It’s a Big Tent and You’re Not In It: A Short History of Labour Moving to the Right

A bit ago Tony Blair’s chief whip Hilary Armstrong was on the BBC talking about Jeremy Corbyn. She claimed that while Blair was Prime Minister he had protected Corbyn from being kicked out of the Labour caucus despite Corbyn regularly voting against the whip because Blair appreciated the different point-of-view that Corbyn brought to the table. The point of this story, for Armstrong, was to argue that the historical strength of the Labour Party, and especially under Blair’s leadership, was that it was a “broad church.” By rejecting dogmatism, the Labour Party was supposedly able to accommodate a diversity of political positions that reflected the UK as a whole. According to Armstrong, Corbyn’s personal leftist convictions have undermined this broad church coalition. Thus, it is imperative that Corbyn make room for so-called moderate Labour MPs and give them the same freedom to register their convictions that Blair supposedly gave Corbyn. Of course, this ignores that Corbyn spent his first year as leader trying to appease opposition from the right by members of the Parliamentary Labour Party who responded to Corbyn’s efforts by attempting to force him out as leader. One rather doubts that Blair would have been so ecumenical toward Corbyn if he had actually represented a threat to Blair’s leadership. Instead, Corbyn spent the entirety of the Blair administration relegated to the backseats and far from any actual position of power or influence.

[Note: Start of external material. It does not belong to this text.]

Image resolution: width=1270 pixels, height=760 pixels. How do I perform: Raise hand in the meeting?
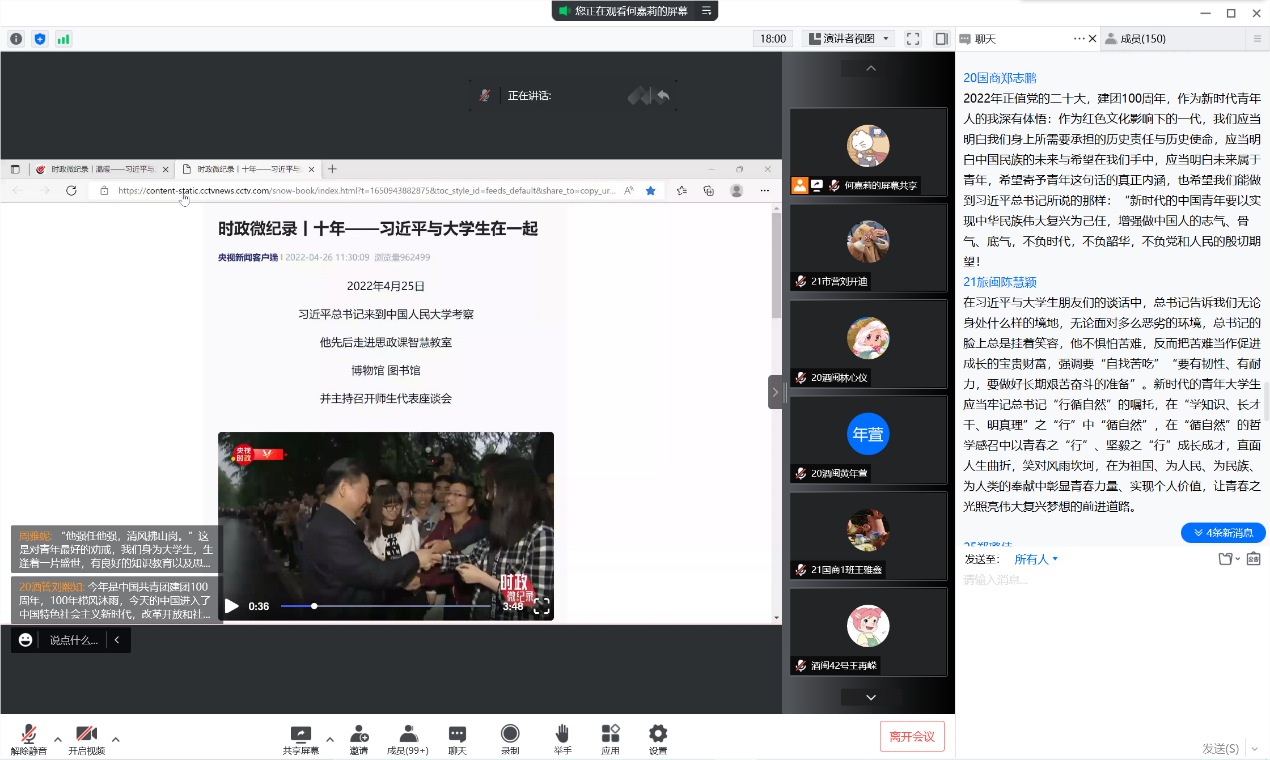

Tony Blair, of course, was one of the leading practitioners of triangulation. Like Bill Clinton, his political ideology was based on the conviction that the electorate is essentially conservative in nature and for a left-wing or liberal party to succeed it needed to find the perfect goldilocks position. According to the triangulators of New Labour, Labour needed to cast-off its far left radicalism and move to the political center in order to win. When Blair won a sweeping victory in 1997 the theory seemed to have been proven. While Labour has been in decline ever since, those such as Hilary Armstrong who endorse Blair’s approach continue to maintain what Labour needs to do is adjust to the right to find the current vertex on the political triangle. There is, however, a long history of this debate between the left and right factions in left-wing parties (for example, look up the Mensheviks) and the notion that Labour needs to move to the right in order to win electoral victories was not invented by Tony Blair. Indeed, the debate has been raging for the entirety of the party’s history.

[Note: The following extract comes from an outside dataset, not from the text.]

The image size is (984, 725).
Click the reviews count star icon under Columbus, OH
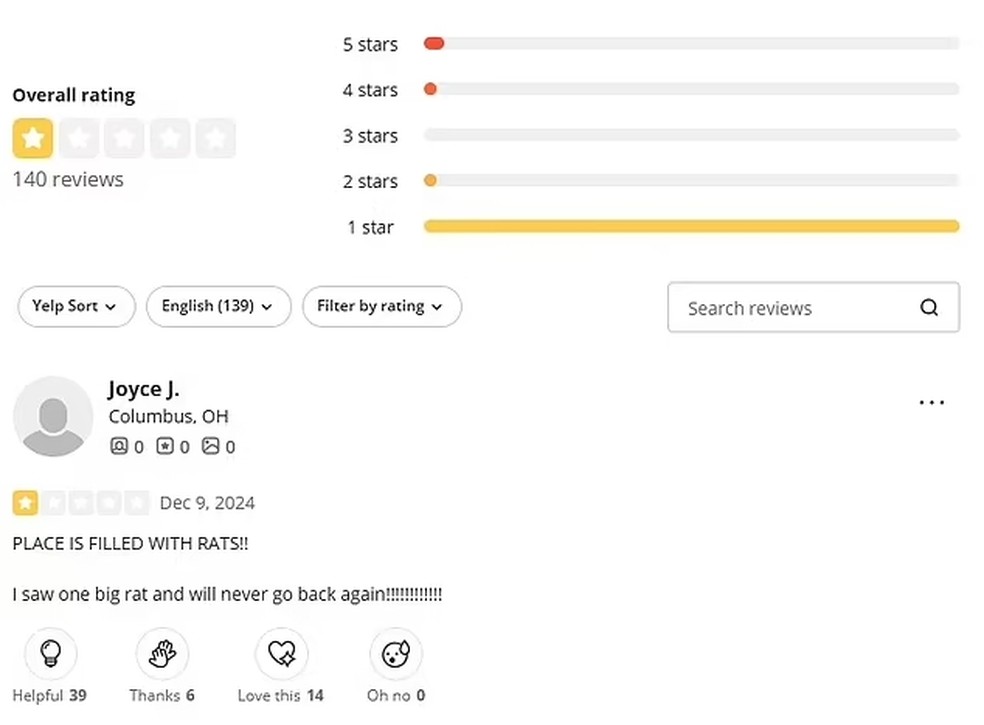coord(164,446)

In 1945 and in the aftermath of the Second World War, Clement Atlee’s Labour Party shocked the British establishment by crushing Winston Churchill’s Tories in the 1945 General Election. Labour won nearly 50 percent of the vote and went from 154 to 393 seats in Parliament, resulting in a majority of 196 over the Conservatives. Labour took advantage of this substantial mandate to initiate an ambitious program of social democratic reforms. Major industries were nationalized and a public housing program was initiated in response to the deplorable slum conditions and widespread housing shortages faced by the poor. Most significantly, the National Health Services (NHS) was established in 1948 under the direction of the committed leftist Aneurin (Nye) Bevan. The Atlee Labour government’s achievements were substantial and significantly changed the shape of Britain for the better. However, Britain remained under the shadow of the Second World War and continued to be deeply constrained by debts. In 1950, five years after the war, war rations had yet to be lifted. Meanwhile, the benefits of Labour’s initiatives were yet to be fully realized. Thus, the nearly two hundred seat majority of 1945 was reduced to just five seats in the 1950 General Election. A year later Labour lost to Churchill’s Tories in an incredibly closely fought election that saw the Tories winning the majority of seats despite losing the popular vote.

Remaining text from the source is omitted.